The tool wear measured after the performance tests by scanning (a) hot-work tool steel H11, (b) hybrid layer of DO*04 + nitriding (c) hybrid layer of DO*15 + nitriding

The results of FEM model were presented which are calculated for the same 3 material configutrations. The model has been tested on the selected operation of a hot forging process. The parameters for materials used have been identified by using the same parameter set for the base material, while different identified parameters for surface layers. The simulation of wear for various materials has been shown in Fig. 6.

Fig. 6.
figure 6

The estimation of tool wear (a) hot-work tool steel H11, (b) hybrid layer of DO*04 + nitriding (c) hybrid layer of DO*15 + nitriding

The results of modeling and scanning of tools after the hot forging process showed similar wear in terms of its location on the surface and depth. To enable quantitative evaluation of wear, measurements were made at the points marked on the scan in Fig. 5 and on the model in Fig. 6. The results of the comparison of wear according to the model to the measurement by scanning are shown in Tables 24. The average value of the deviation Δ [%] between the model and the measurement is 9.64% for the tool made of H11 steel, for the tool with DO*04 + nitriding layer is 32% and for the tool with DO*15 + nitriding layer is 22.4%.

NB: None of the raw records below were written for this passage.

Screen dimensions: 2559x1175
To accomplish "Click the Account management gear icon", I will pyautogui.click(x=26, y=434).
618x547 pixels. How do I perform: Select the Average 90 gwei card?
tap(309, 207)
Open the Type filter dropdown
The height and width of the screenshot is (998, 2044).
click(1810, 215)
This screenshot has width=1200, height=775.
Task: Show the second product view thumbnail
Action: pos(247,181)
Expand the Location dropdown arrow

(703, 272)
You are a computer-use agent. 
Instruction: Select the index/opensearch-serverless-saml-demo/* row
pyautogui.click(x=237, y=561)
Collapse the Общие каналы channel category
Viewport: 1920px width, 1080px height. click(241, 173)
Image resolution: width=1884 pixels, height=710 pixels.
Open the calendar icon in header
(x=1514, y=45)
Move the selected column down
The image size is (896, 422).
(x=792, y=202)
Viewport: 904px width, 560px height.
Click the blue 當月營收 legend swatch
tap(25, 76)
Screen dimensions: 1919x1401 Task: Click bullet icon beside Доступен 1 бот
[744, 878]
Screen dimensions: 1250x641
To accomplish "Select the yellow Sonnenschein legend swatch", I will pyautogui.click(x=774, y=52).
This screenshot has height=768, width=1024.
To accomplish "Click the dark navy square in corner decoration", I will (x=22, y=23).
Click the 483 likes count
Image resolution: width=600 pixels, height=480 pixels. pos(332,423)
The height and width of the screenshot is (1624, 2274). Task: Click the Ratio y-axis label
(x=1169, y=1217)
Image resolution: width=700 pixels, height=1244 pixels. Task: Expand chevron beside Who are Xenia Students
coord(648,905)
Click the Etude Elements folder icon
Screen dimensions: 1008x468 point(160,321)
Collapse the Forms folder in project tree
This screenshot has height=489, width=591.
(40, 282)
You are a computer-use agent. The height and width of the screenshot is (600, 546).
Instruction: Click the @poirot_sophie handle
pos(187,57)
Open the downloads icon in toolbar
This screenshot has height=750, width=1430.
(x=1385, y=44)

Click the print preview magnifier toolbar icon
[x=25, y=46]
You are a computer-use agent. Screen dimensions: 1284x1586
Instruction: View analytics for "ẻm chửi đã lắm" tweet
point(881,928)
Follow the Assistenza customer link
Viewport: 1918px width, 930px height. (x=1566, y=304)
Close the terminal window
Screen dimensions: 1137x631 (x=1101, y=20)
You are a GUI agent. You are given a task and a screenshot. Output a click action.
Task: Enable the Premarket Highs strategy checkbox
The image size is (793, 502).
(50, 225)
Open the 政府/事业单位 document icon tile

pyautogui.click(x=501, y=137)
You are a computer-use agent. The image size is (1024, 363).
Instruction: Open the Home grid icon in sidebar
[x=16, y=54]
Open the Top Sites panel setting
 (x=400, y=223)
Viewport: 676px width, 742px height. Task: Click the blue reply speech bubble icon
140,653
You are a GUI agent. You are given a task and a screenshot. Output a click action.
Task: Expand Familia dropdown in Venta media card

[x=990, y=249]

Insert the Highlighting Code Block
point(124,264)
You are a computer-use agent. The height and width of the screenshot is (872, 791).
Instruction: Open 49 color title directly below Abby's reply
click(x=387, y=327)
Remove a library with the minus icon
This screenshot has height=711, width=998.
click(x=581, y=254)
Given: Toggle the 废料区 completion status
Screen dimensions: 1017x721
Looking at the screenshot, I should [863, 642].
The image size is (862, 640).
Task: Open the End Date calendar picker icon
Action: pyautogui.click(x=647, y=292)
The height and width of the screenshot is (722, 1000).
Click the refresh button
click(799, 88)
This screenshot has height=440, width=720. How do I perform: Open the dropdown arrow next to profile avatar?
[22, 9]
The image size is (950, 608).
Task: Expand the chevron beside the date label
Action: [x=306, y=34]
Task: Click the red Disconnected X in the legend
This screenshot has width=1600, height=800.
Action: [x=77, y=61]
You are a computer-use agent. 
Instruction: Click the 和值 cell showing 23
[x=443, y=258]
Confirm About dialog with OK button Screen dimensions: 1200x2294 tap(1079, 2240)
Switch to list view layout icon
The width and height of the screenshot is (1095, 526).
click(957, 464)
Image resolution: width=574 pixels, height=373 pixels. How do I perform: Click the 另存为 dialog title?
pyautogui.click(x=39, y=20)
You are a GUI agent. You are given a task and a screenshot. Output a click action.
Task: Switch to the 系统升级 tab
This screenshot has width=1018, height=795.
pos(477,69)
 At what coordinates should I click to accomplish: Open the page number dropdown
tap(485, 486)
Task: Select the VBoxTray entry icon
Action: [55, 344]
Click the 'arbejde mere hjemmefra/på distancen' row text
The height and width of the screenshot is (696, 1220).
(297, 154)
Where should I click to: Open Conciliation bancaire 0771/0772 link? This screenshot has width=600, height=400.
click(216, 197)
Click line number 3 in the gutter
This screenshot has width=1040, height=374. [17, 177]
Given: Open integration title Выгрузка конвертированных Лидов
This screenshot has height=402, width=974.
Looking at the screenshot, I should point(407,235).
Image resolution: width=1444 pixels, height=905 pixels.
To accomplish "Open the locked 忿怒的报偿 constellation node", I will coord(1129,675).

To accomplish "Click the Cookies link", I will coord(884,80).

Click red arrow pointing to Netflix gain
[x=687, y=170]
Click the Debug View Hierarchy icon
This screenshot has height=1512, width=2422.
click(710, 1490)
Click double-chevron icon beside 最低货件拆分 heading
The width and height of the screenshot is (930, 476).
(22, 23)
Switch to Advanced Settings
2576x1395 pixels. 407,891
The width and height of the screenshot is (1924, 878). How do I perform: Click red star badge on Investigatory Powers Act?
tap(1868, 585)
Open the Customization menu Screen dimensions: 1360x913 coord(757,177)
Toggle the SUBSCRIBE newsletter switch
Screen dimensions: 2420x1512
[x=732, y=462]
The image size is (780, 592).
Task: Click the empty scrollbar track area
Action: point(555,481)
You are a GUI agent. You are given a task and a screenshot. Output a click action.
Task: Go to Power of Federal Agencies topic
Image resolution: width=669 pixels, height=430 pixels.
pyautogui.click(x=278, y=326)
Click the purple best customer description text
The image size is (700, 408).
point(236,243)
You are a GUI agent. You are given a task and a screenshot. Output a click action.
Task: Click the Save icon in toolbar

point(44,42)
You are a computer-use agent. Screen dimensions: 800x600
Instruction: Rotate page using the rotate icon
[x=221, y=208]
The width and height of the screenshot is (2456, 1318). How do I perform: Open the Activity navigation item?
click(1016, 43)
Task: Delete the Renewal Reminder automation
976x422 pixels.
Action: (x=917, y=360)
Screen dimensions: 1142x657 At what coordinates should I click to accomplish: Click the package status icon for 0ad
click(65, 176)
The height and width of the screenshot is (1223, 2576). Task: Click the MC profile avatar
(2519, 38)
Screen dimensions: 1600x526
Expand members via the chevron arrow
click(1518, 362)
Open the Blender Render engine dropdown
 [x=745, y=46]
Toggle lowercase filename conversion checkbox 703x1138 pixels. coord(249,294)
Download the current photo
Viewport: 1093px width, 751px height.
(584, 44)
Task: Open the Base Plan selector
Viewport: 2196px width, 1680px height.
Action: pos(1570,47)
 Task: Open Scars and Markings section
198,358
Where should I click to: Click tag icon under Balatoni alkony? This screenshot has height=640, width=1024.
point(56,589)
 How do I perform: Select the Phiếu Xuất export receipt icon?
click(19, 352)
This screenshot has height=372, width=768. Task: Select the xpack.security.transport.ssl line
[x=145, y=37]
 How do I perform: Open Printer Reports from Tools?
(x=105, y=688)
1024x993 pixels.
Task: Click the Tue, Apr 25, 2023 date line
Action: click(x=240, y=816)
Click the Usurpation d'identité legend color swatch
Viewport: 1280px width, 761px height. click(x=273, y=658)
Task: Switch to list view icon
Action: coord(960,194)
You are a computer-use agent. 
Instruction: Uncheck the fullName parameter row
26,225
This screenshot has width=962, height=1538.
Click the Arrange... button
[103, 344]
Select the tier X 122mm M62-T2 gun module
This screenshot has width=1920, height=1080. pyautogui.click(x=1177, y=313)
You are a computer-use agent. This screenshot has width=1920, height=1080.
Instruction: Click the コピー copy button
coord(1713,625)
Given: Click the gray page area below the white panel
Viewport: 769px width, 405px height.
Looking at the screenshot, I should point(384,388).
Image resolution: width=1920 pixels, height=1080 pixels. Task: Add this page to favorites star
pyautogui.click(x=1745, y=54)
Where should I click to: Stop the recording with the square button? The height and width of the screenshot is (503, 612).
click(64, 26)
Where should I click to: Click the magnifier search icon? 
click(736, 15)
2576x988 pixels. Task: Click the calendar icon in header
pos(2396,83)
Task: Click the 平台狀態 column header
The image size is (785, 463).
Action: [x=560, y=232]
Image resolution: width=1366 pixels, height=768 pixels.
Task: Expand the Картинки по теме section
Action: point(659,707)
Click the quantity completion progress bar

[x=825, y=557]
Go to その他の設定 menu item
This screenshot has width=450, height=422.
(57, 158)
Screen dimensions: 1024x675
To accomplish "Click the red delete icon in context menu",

Table 2. Comparison of model-based and measured wear values for H11 steel tool.
Table 3. Comparison of wear values based on model and wear measurement for tool with DO*04 + nitriding layer.
Table 4. Comparison of wear values based on model and wear measurement for tool with DO*15 + nitriding layer.

4 Conclusion

The model determined tool wear with high probability. Especially in the case of the tool with the base material H11 steel, the actual wear is very similar to the modelling results. Similarly, in the case of tools with hybrid layers combining hardfacing and nitriding, less wear was predicted for the DO*15 + nitriding layer, which is confirmed by the experiment.

There are discrepancies between the modelling results and the actual wear depth results of about 10–30%. This is a problem that may be due to the fact that the model does not take into account the phenomenon of thermo-mechanical fatigue, crack development and material spalling, which occurs as a destructive mechanism with hard layers. The discrepancy between the model and reality may also be due to the irregularity of industrial forging processes and the imperfection of the model itself.

Hybrid layers combining surfacing and nitriding effectively increase forging tool life. It is therefore worth using these layers to effectively increase tool life in hot forging processes.